Pour poursuivre l’anéantissement de la population de Gaza et l’annexion de la Cisjordanie, Benjamin Netanyahou espère l’embrasement de la région, et envisage une nouvelle guerre contre le Liban. Au risque de milliers de morts dans ce pays mais aussi dans sa propre société.

Isabelle Avran  • 20 septembre 2024 abonné·es
Liban : le pari meurtrier et suicidaire d’une guerre totale
Frappe aérienne israélienne sur le village de Khiam, au sud du Liban, près de la frontière, le 19 septembre 2024.
© AFP

Une double série d’explosions simultanées : les 17 et 18 septembre, les bipeurs puis les talkie-walkie censés appartenir à des membres du Hezbollah ont explosé au Liban, au prix de plusieurs morts dont des enfants et de centaines de blessés, rendus aveugles ou ayant perdu leurs mains. Ces explosions ont provoqué de nombreux incendies, de maisons ou de commerces en particulier.
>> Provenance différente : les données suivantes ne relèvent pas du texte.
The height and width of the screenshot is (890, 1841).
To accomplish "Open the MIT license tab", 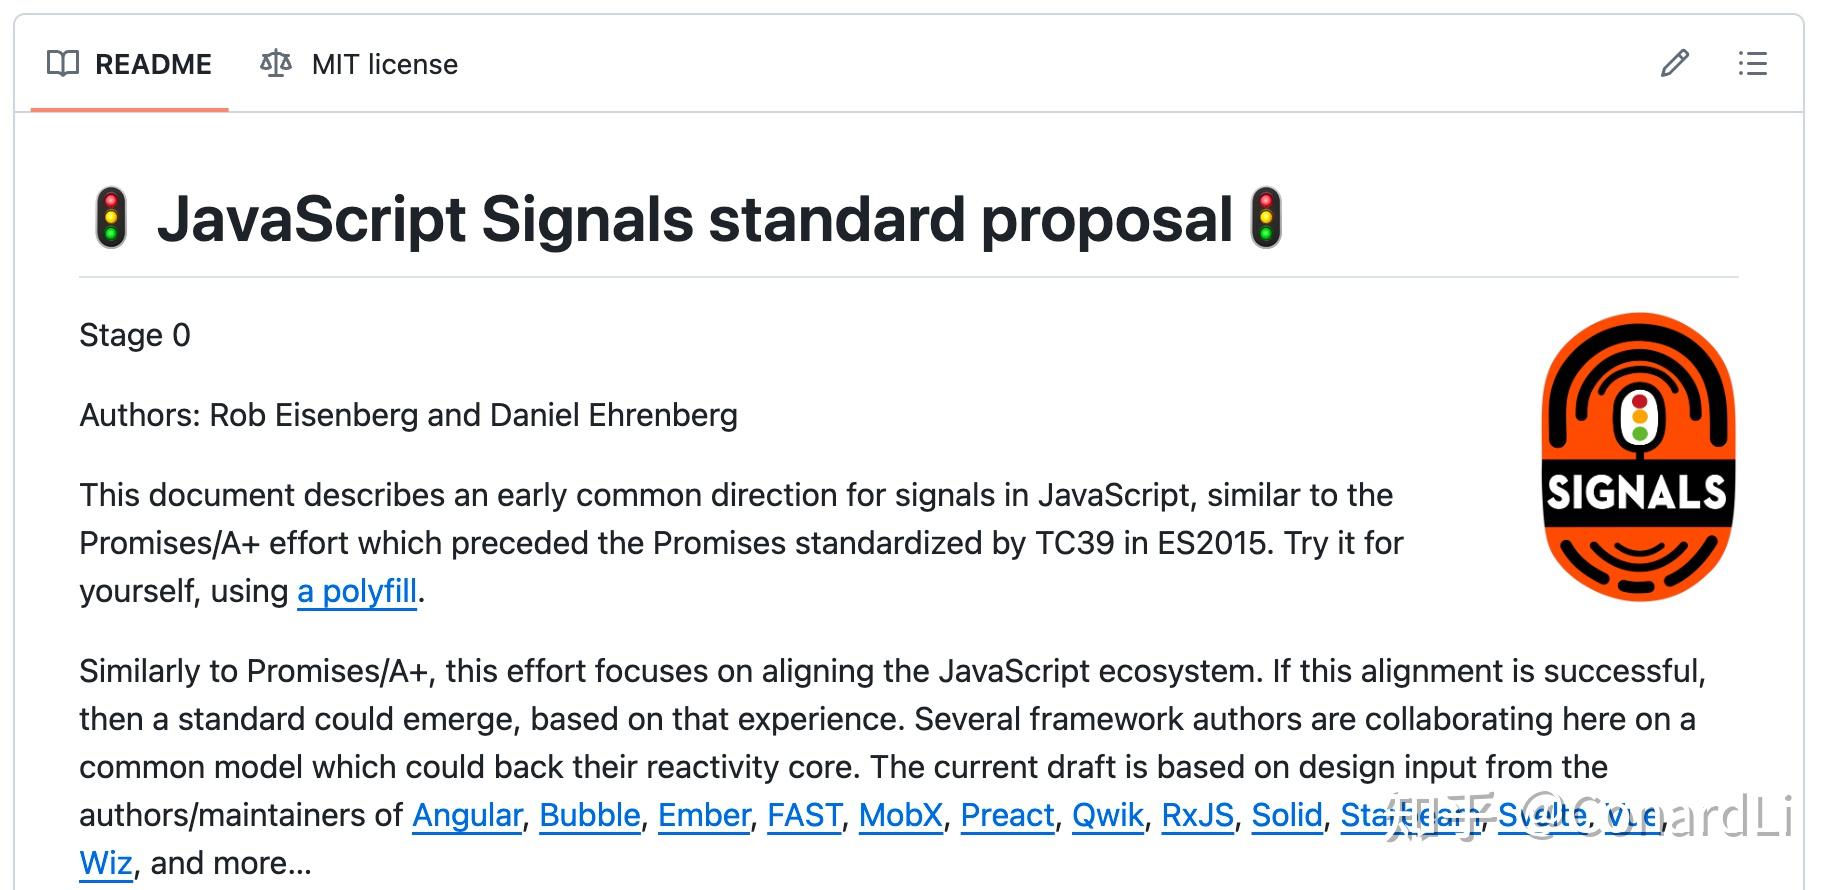I will tap(384, 64).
Les dirigeants israéliens se refusent à en reconnaître la responsabilité. Mais tous les regards se tournent évidemment vers Tel-Aviv. Et accusent : le piège depuis l’extérieur – a priori via une société écran en Hongrie de fabrication de batteries pour les bipeurs, selon certains journaux américains – de milliers d’appareils de communication privés touchant une population indiscriminée dans tout un pays n’est autre qu’un crime de guerre. Massif et inédit dans sa forme. Et Tel-Aviv a annoncé vouloir se lancer sur un nouveau front, au nord du pays.

Pour Benjamin Netanyahou, régionaliser la guerre lui permettrait de retarder son départ du gouvernement et les procès qui l’attendent...

En parvenant à piéger des milliers de bipeurs – qui ont remplacé les téléphones portables facilement géolocalisables –, et de talkies-walkies, Benjamin Netanyahou a voulu faire une démonstration de force, notamment technologique, après l’échec sécuritaire lui aussi inédit qui a abouti à l’opération meurtrière du Hamas et de ses alliés sur le sol israélien, réputé impénétrable le 7 octobre dernier, au prix de plus de mille morts, blessés, et de quelque 250 otages.